2.2. Indien een vreemdeling betoogt bij terugkeer naar zijn land van herkomst als gevolg van de door hem gestelde geloofsovertuiging problemen te ondervinden, maakt die geloofsovertuiging deel uit van het asielrelaas als vorenbedoeld. Omdat niet in de rede ligt dat de staatssecretaris zonder meer uitgaat van de door een vreemdeling gestelde geloofsovertuiging, maar het leveren van het bewijs door een vreemdeling van zijn gestelde geloofsovertuiging veelal niet mogelijk is, kan de staatssecretaris in het algemeen slechts aan de hand van door een vreemdeling afgelegde verklaringen over de gestelde geloofsovertuiging beoordelen of hij geloofwaardig acht dat een vreemdeling, al dan niet na bekering, daadwerkelijk de gestelde geloofsovertuiging heeft.

3. De staatssecretaris heeft ter zitting bij de Afdeling zijn vaste gedragslijn ter beoordeling van een door de vreemdeling gestelde geloofsovertuiging als volgt uiteengezet en verduidelijkt.

3.1. Volgens de staatssecretaris verschilt onderzoek naar de geloofwaardigheid van een gestelde geloofsovertuiging van onderzoek naar een gestelde seksuele gerichtheid, omdat een geloofsovertuiging minder is vervlochten met de persoon en identiteit van een vreemdeling dan een seksuele gerichtheid. Omdat uitingen van een geloofsovertuiging voorts minder in de privésfeer plaatsvinden dan uitingen van een seksuele gerichtheid zijn vragen over een gestelde geloofsovertuiging minder ingrijpend voor een vreemdeling dan vragen over een gestelde seksuele gerichtheid. Volgens de staatssecretaris bestaat hierom geen reden voor het stellen van prejudiciële vragen over de beoordeling van de geloofwaardigheid van een gestelde geloofsovertuiging, vergelijkbaar met de vragen, die de Afdeling in de uitspraak van 20 maart 2013 in zaak nr. 201110141/1/T1/V2 heeft gesteld.

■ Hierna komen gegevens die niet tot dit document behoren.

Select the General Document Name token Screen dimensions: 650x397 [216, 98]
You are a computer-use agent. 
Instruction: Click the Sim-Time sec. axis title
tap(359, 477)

Onder verwijzing naar die uitspraak heeft de staatssecretaris verder toegelicht dat de wijze waarop hij zijn beoordeling pleegt te verrichten in overeenstemming is met artikel 4 van de richtlijn 2004/83/EG van de Raad van de Europese Unie van 29 april 2004 inzake minimumnormen voor de erkenning van onderdanen van derde landen en staatlozen als vluchtelingen of als personen die anderszins bescherming behoeven, en de inhoud van de verleende bescherming (PB 2004 L 304; hierna: de richtlijn), en de daarin neergelegde samenwerkingsverplichting.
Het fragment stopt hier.